When it comes to finding relationships, however, you’re confronted with the same issue that people have been dealing with since the advent of online dating — is it better to meet a large quantity of potential partners, or a smaller, more curated number?
If you take the former approach, you’re likely to slog through a lot of people with whom you’re totally incompatible. That could mean hours and hours and hours of swiping (over months or even years), or spending time and money going on some seriously bad dates.
If you take the latter approach because you’re holding out for a soulmate, it’s hard to argue that either app is necessarily better. Now, if you’re looking for someone you could realistically date and introduce to your friends and family, Bumble is probably the better bet.
For starters, its gender numbers are much closer to being equal than Tinder’s — at least, according to the available data — with Bumble boasting 46 percent women. Tinder keeps their gender breakdown under wraps, but studies have put it at closer to one-third women — meaning if you’re looking for a relationship with a woman, you’re dealing with less competition.
If you bring that sext-first, ask-questions-later mentality that you see from some guys on Tinder, you’re unlikely to have a high success rate on Bumble.

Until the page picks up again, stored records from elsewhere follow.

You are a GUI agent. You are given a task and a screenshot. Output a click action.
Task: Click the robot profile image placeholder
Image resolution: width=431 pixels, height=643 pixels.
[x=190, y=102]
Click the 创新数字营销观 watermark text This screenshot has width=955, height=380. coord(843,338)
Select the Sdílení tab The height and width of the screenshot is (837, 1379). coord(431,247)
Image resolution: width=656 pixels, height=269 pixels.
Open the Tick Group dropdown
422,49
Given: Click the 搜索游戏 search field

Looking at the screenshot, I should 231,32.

But if you approach it with patience and a sense of respect for the people you right swipe on, you and Bumble could be a match made in heaven.
8. Best for Men: Tinder or Bumble?
If you’re a guy, you might be wondering, “OK, but which one is better for me?” Truth be told, you can’t really answer that question for all men. For starters, gay guys use both apps — but they’re less popular in the queer community than dating apps dedicated for gay men — so whether you’re looking for men, women, non-binary people or some combination of all of the above won’t necessarily impact which you prefer.

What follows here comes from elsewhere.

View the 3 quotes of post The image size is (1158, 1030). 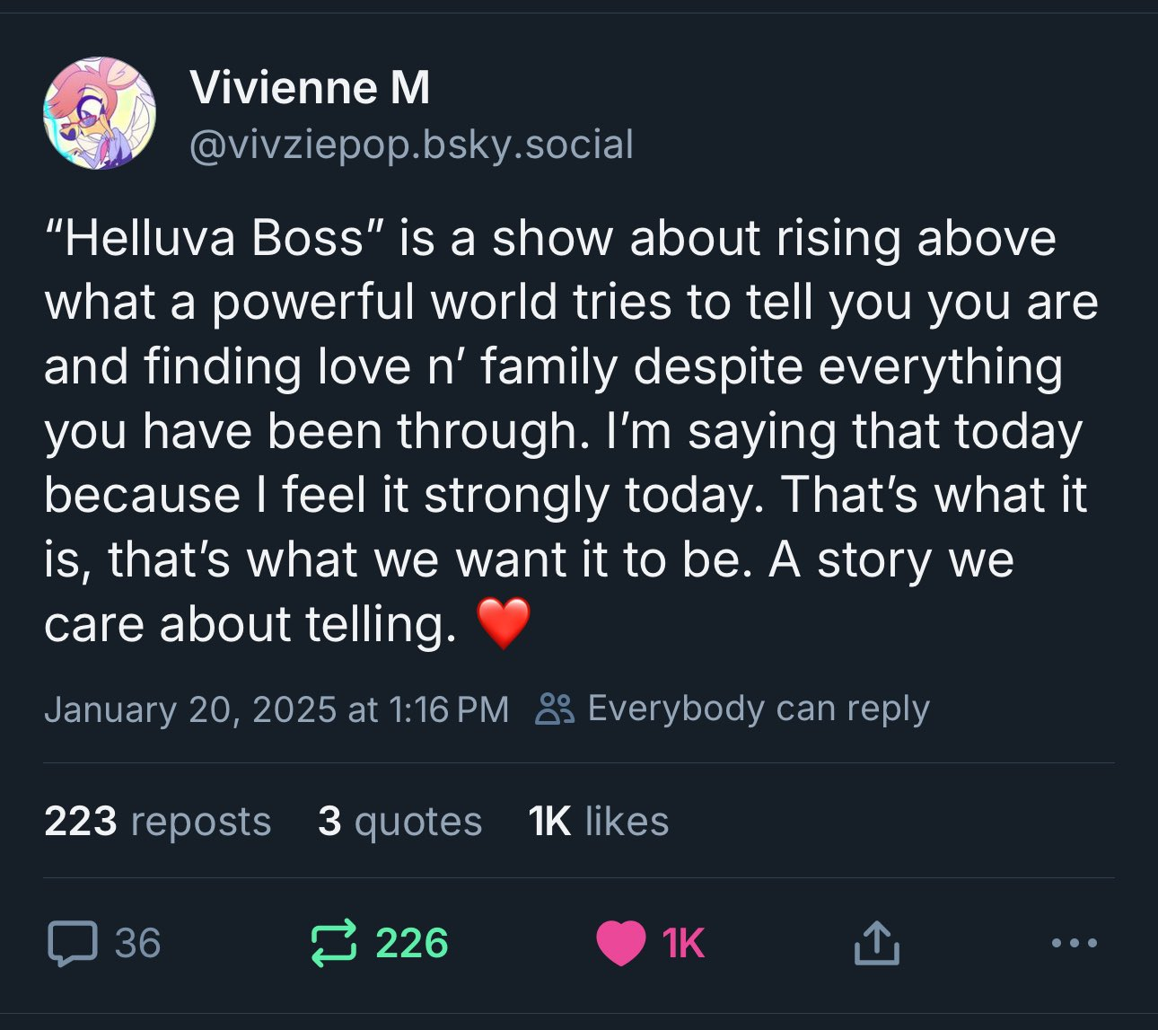[x=399, y=821]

Second, whether you prefer to send the opening message or sit back and wait for the messages to roll in depends on what kind of guy you are. Depending on how comfortable you are in your masculinity, and how likely you think you are to get matches and messages without initiating, you might prefer Bumble.

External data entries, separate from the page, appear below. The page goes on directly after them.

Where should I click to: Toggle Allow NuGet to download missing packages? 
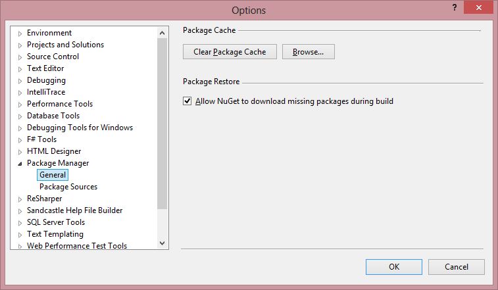tap(187, 101)
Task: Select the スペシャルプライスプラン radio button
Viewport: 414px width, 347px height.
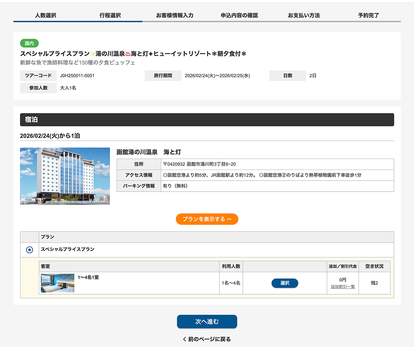Action: pyautogui.click(x=30, y=250)
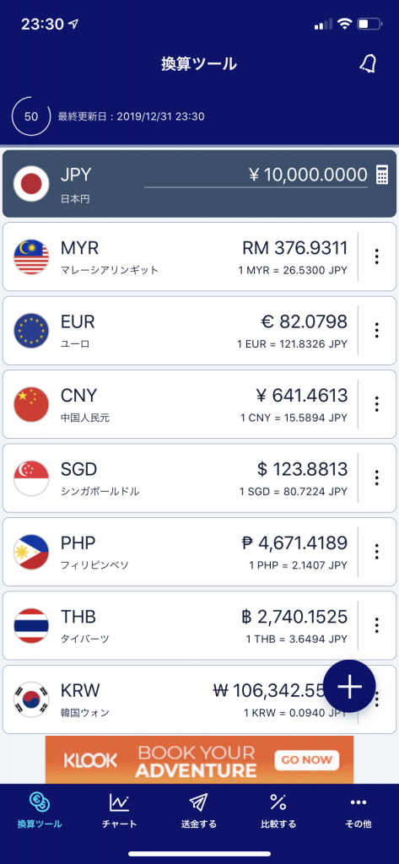The width and height of the screenshot is (399, 864).
Task: Switch to the チャート tab
Action: pyautogui.click(x=119, y=811)
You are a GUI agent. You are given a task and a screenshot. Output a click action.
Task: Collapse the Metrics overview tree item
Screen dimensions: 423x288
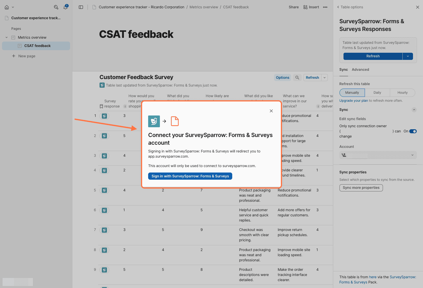coord(7,38)
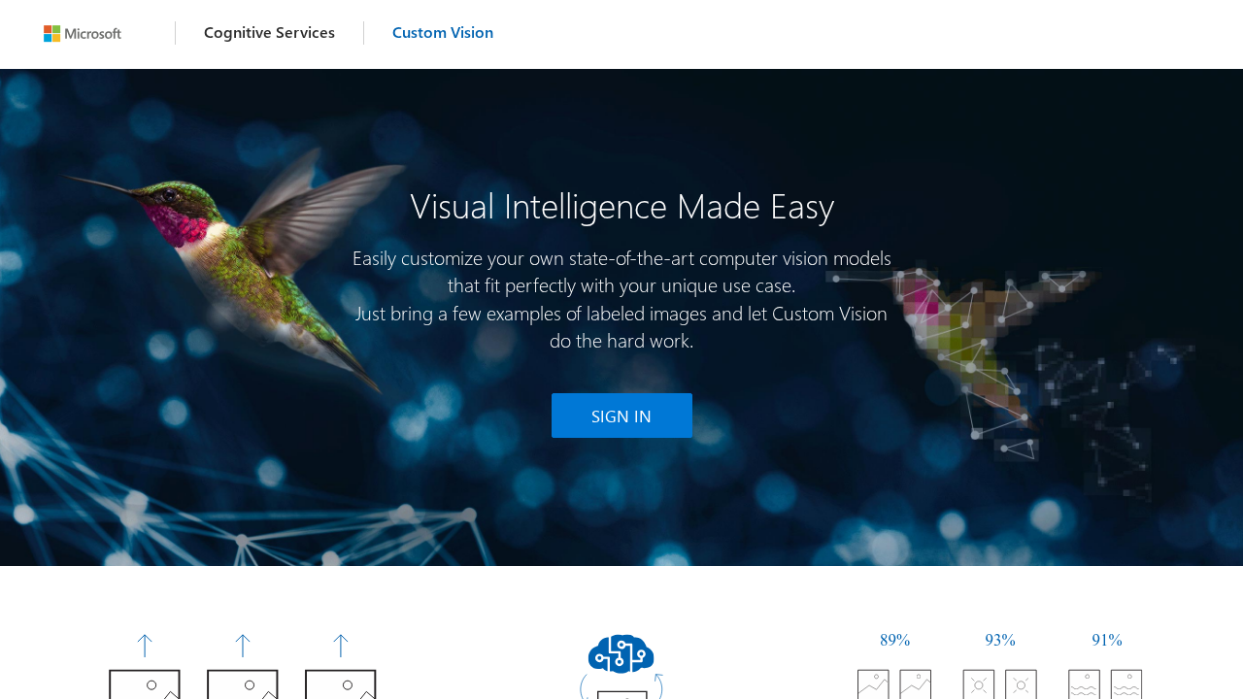Click the 93% accuracy label
The height and width of the screenshot is (699, 1243).
click(1000, 640)
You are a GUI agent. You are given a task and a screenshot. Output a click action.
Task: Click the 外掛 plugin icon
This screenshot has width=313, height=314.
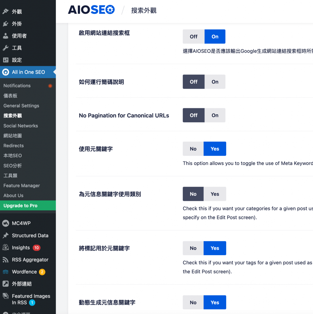pos(6,24)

On the flip side, if you’re all about crafting a killer opening line and you want to spend all of your free time swiping on people regardless of whether it’ll lead to a date, Tinder might be the app for you.
The tenor of a dating app can very much change over time, but at least right now, two options are so closely matched (pun intended) in so many ways, it’s hard to name a clear winner when it comes to the male experience. If you’re genuinely not sure which to try out, you could flip a coin — or download them both and give them a test-swipe.
9. Alternatives If You Don’t Like Bumble or Tinder
Neither Tinder nor Bumble sounding that good to you? That’s totally understandable. As popular as they’ve been in recent years, the swipe-first model isn’t for everyone. If you’re one of those people who still likes finding love — or a lover — the old fashioned way, by filling out a detailed profile, keep reading for some good alternatives.
Looking for something a little classic in the face of the Johnnies-come-lately of the online dating game? Match.com is the dating site for you. They’ve been around for about two decades, but rather than being some dusty relic of dating days gone by, they’ve remained at the top with state-of-the-art features and a beautiful and easy-to-use interface. You really can’t go wrong with Match.
That being said, maybe you’re looking for something a little more zippy. Zoosk might be just that. While they don’t have Match’s pedigree, Zoosk has established a name for themselves with great usability and a large and date-able database. There’s a reason they received the highest rating in AskMen’s dating site reviews — go check them out and see why.
Unless you were looking for something that was a little less relationship and a little more… sex? If so, don’t be ashamed. Tinder has a reputation for being a hookup app, but these days it’s full of people looking for love, too. XMatch, however, has retained its sex-first, ask-questions-later mentality: Its user base is there for short-term arrangements, not long-term engagements.